◆ **Given exercise A**
Decide whether each statement below agrees with the iptables target excerpt, and answer yes or no for each, quoting the words of the excerpt that settle it. (i) The REDIRECT target accepts several options. (ii) If no destination port option is given, REDIRECT leaves the destination port unchanged. (iii) The REJECT target may be used in the PREROUTING chain.
◆ **Given exercise B**
According to the iptables target excerpt, what does the REJECT target do that the DROP target does not?
◆ **Given exercise C**
Carry on the iptables target excerpt, picking up right after its final sentence.

◆ **Passage**
Note that the REDIRECT target is only valid within the PREROUTING and OUTPUT chains of the nat table. It is also valid within user-defined chains that are only called from those chains, and nowhere else. The REDIRECT target takes only one option, as described below.
Table 11-13. REDIRECT target options
| Option | –to-ports |
| Example | iptables -t nat -A PREROUTING -p tcp –dport 80 -j REDIRECT –to-ports 8080 |
| Explanation | The –to-ports option specifies the destination port, or port range, to use. Without the –to-ports option, the destination port is never altered. This is specified, as above, –to-ports 8080 in case we only want to specify one port. If we would want to specify a port range, we would do it like –to-ports 8080-8090, which tells the REDIRECT target to redirect the packets to the ports 8080 through 8090. Note that this option is only available in rules specifying the TCP or UDP protocol with the –protocol matcher, since it wouldn't make any sense anywhere else. |
 | Works under Linux kernel 2.3, 2.4, 2.5 and 2.6. |
REJECT target
The REJECT target works basically the same as the DROP target, but it also sends back an error message to the host sending the packet that was blocked. The REJECT target is as of today only valid in the INPUT, FORWARD and OUTPUT chains or their sub chains. After all, these would be the only chains in which it would make any sense to put this target. Note that all chains that use the REJECT target may only be called by the INPUT, FORWARD, and OUTPUT chains, else they won't work. There is currently only one option which controls the nature of how this target works, though this may in turn take a huge set of variables. Most of them are fairly easy to understand, if you have a basic knowledge of TCP/IP.

◆ **Rows**
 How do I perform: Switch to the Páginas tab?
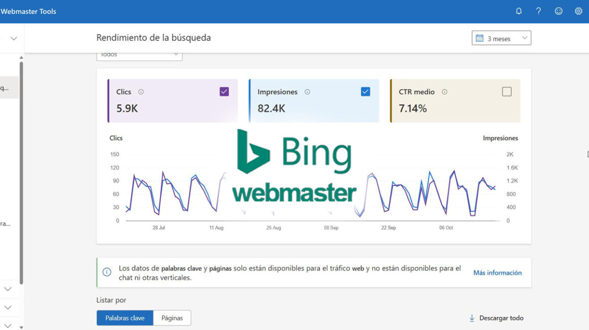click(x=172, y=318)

...

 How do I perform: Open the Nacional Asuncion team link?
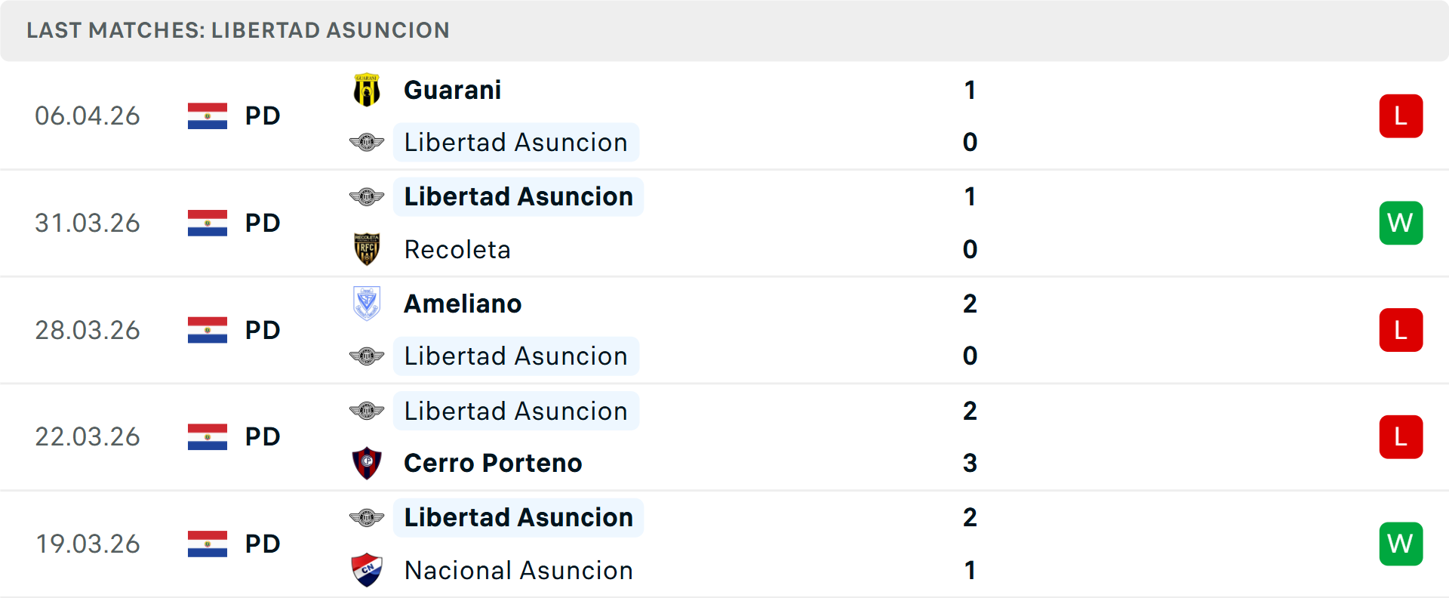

◆ **Written response A**
(i) No: "The REDIRECT target takes only one option"
(ii) Yes: "Without the –to-ports option, the destination port is never altered."
(iii) No: "The REJECT target is as of today only valid in the INPUT, FORWARD and OUTPUT chains or their sub chains."

◆ **Written response B**
It sends back an error message to the host sending the packet that was blocked.

◆ **Written response C**
Table 11-14. REJECT target options
| Option | –reject-with |
| Example | iptables -A FORWARD -p TCP –dport 22 -j REJECT –reject-with tcp-reset |
| Explanation | This option tells the REJECT target what response to send to the host that sent the packet that we are rejecting. Once we get a packet that matches a rule in which we have specified this target, our host will first of all send the associated reply, and the packet will then be dropped dead, just as the DROP target would drop it. The following reject types are currently valid: icmp-net-unreachable, icmp-host-unreachable, icmp-port-unreachable, icmp-proto-unreachable, icmp-net-prohibited and icmp-host-prohibited. The default error message is to send a port-unreachable to the host. All of the above are ICMP error messages and may be set as you wish. You can find further information on their various purposes in the appendix ICMP types. Finally, there is one more option called tcp-reset, which may only be used together with the TCP protocol. The tcp-reset option will tell REJECT to send a TCP RST packet in reply to the sending host. TCP RST packets are used to close open TCP connections gracefully. For more information about the TCP RST read RFC 793 – Transmission Control Protocol. As stated in the iptables man page, this is mainly useful for blocking ident probes which frequently occur when sending mail to broken mail hosts, that won't otherwise accept your mail. |
 | Works under Linux kernel 2.3, 2.4, 2.5 and 2.6. |
RETURN target
The RETURN target will cause the current packet to stop traveling through the chain where it hit the rule. If it is the subchain of another chain, the packet will continue to travel through the superior chains as if nothing had happened. If the chain is the main chain, for example the INPUT chain, the packet will have the default policy taken on it. The default policy is normally set to ACCEPT, DROP or similar.
For example, let's say a packet enters the INPUT chain and then hits a rule that it matches and that tells it to –jump EXAMPLE_CHAIN. The packet will then start traversing the EXAMPLE_CHAIN, and all of a sudden it matches a specific rule which has the –jump RETURN target set. It will then jump back to the INPUT chain. Another example would be if the packet hit a –jump RETURN rule in the INPUT chain. It would then be dropped to the default policy as previously described, and no more actions would be taken in this chain.
 | Works under Linux kernel 2.3, 2.4, 2.5 and 2.6. |
SAME target
The SAME target works almost in the same fashion as the SNAT target, but it still differs. Basically, the SAME target will try to always use the same outgoing IP address for all connections initiated by a single host on your network. For example, say you have one /24 network (192.168.1.0) and 3 IP addresses (10.5.6.7-9). Now, if 192.168.1.20 went out through the .7 address the first time, the firewall will try to keep that machine always going out through that IP address.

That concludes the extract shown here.